I recently had to write something in Java again, and was struck by the fact that – with Java – absence does not make the heart grow fonder.

The little test application just read in an HTML file and broke it out into pieces – a prefix, containing everything up to and including the tag, the inner body HTML, and a suffix including the close body tag and everything after it.  It was just a sanity test for some regexp in Java.  Here’s the source:

import java.util.regex.*;
import java.io.*;

public class Main {
  public static final void main(String[] args) {
    try {
      BufferedReader reader = new BufferedReader(new FileReader("testdoc.html"));
      StringBuilder builder = new StringBuilder();
      String line = null;

      String eol = System.getProperty("line.separator");
      while ((line = reader.readLine()) != null) {
        builder.append(line).append(eol);
      }   
      // Three groups: (BEFORE)(MIDDLE)(AFTER)                        
      Pattern p = Pattern.compile("^(.*<body.*?>)(.*)(</body>.*)$", 
         Pattern.MULTILINE | Pattern.CASE_INSENSITIVE | Pattern.DOTALL);
      Matcher m = p.matcher(builder.toString());
      System.out.println("BODY:n"+m.group(2)+"n========================n");
    } catch (Exception e) {
      e.printStackTrace();
    }
  }
}

Simple enough.
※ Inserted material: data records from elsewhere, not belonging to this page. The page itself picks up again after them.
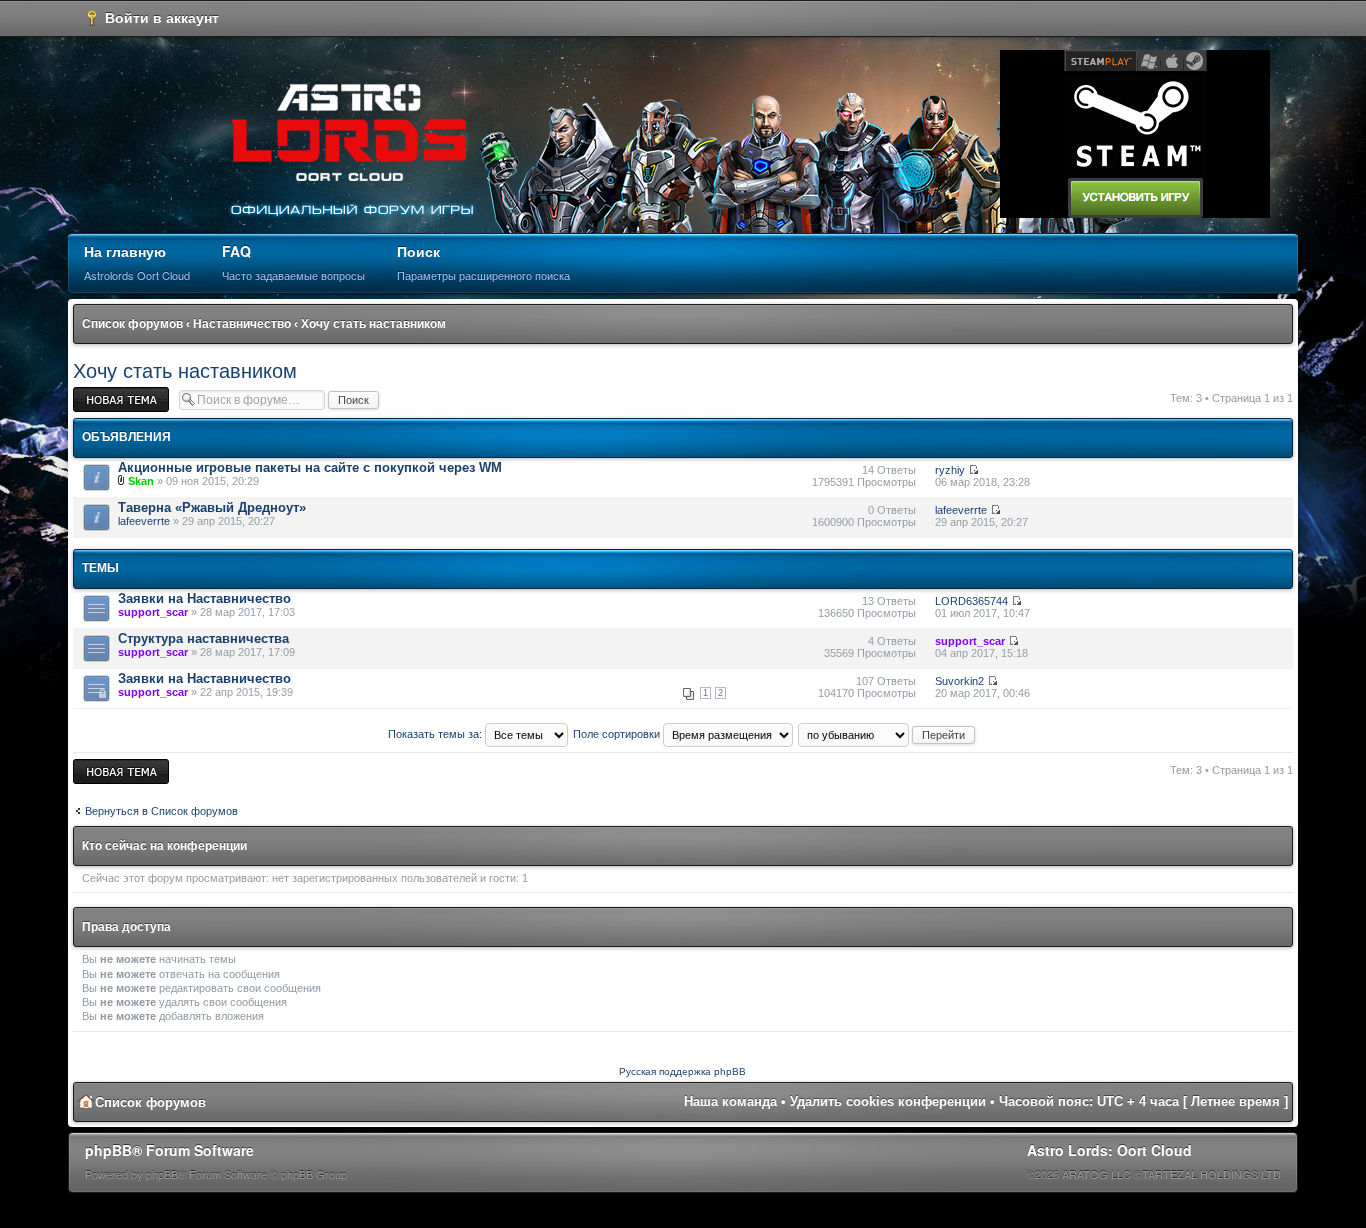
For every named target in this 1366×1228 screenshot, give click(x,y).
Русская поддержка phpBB (682, 1071)
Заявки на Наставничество (204, 598)
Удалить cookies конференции (888, 1101)
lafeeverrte (144, 521)
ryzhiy (950, 470)
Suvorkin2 (959, 681)
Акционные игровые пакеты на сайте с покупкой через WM (310, 467)
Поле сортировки (618, 734)
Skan (141, 481)
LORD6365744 (971, 601)
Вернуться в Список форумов (161, 811)
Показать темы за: (436, 734)
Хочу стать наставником (373, 324)
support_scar (153, 612)
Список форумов (132, 324)
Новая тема (103, 393)
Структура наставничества (203, 638)
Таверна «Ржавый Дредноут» (212, 507)
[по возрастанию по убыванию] (887, 734)
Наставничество (242, 324)
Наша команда (730, 1101)
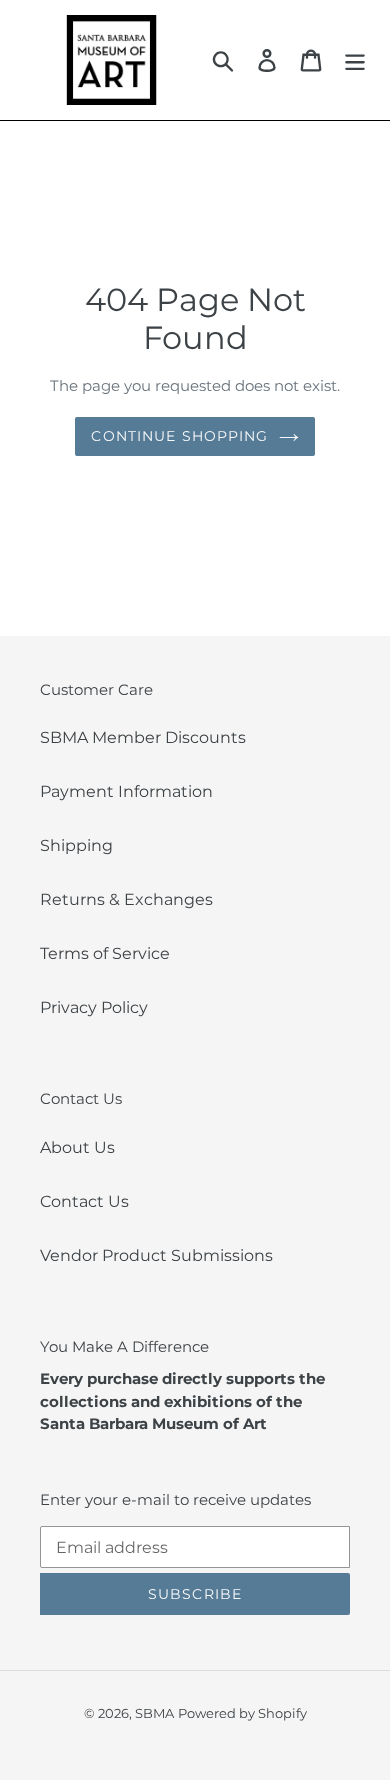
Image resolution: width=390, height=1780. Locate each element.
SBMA (154, 1713)
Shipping (76, 845)
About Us (77, 1147)
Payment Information (126, 791)
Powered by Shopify (242, 1713)
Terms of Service (105, 953)
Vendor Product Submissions (156, 1255)
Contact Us (84, 1201)
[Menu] (355, 60)
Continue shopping (179, 436)
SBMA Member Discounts (143, 737)
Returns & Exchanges (126, 899)
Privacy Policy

There are a number of ways to accomplish the same goal; java.util.Scanner might be shorter (albeit slower); in Java 7 there’s readAllBytes() in java.nio.file.Files.  Here’s the same program in Go:

package main

import ( "regexp" "io/ioutil" "fmt" )

func main() {
  text, err1 := ioutil.ReadFile("testdoc.html")
  re, err2 := regexp.Compile("(?msi:^(.*<body.*?>)(.*)(</body>.*)$)")
  if err1 != nil || err2 != nil {
    fmt.Println(err1, err2)
  } else {
    groups := re.FindSubmatch(text)
    fmt.Printf("BODY:n%sn========================n", groups[2])
  }
}

It’s doing the same things functionally.  However,  excluding the blank lines, the Java version has 75% more lines of code and 108% more characters (twice as much typing).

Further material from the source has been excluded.